Exercise | Would you reproduce exactly the lines below from the one holding "Expand the MX country dropdown arrow" through the one holding "Open the SIP Trace status page", inclusive, and no others?

Supplied material |
= Beginning of Section =
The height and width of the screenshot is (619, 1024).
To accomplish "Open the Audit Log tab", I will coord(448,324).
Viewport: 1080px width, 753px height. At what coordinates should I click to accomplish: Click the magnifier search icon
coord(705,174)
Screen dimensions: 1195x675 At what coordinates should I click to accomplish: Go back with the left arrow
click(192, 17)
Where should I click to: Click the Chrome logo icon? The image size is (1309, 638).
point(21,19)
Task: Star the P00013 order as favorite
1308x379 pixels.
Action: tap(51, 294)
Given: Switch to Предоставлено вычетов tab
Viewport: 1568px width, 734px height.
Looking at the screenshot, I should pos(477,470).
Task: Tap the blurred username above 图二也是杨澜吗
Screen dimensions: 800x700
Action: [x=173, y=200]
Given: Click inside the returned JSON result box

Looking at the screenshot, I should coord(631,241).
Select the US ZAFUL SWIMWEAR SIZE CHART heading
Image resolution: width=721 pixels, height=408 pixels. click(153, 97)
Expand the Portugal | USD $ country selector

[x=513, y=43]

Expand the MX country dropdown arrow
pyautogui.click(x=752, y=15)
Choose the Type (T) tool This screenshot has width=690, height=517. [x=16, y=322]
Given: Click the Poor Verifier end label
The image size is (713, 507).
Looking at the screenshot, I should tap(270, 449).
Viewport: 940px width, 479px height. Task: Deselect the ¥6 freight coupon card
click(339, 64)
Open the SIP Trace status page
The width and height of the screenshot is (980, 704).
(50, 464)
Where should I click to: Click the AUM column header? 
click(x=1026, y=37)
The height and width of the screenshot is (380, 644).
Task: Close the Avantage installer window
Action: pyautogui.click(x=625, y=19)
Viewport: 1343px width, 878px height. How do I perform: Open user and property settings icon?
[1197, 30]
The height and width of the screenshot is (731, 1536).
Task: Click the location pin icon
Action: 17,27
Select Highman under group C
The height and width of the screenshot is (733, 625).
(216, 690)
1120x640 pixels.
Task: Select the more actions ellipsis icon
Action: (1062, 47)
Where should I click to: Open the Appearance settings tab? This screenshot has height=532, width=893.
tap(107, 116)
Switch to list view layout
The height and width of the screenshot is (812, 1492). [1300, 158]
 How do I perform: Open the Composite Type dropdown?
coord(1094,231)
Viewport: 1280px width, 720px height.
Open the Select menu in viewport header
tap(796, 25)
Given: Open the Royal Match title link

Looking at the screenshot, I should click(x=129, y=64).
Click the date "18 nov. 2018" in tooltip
= End of Section =
Exercise output |
Expand the MX country dropdown arrow
pyautogui.click(x=752, y=15)
Choose the Type (T) tool This screenshot has width=690, height=517. [x=16, y=322]
Given: Click the Poor Verifier end label
The image size is (713, 507).
Looking at the screenshot, I should tap(270, 449).
Viewport: 940px width, 479px height. Task: Deselect the ¥6 freight coupon card
click(339, 64)
Open the SIP Trace status page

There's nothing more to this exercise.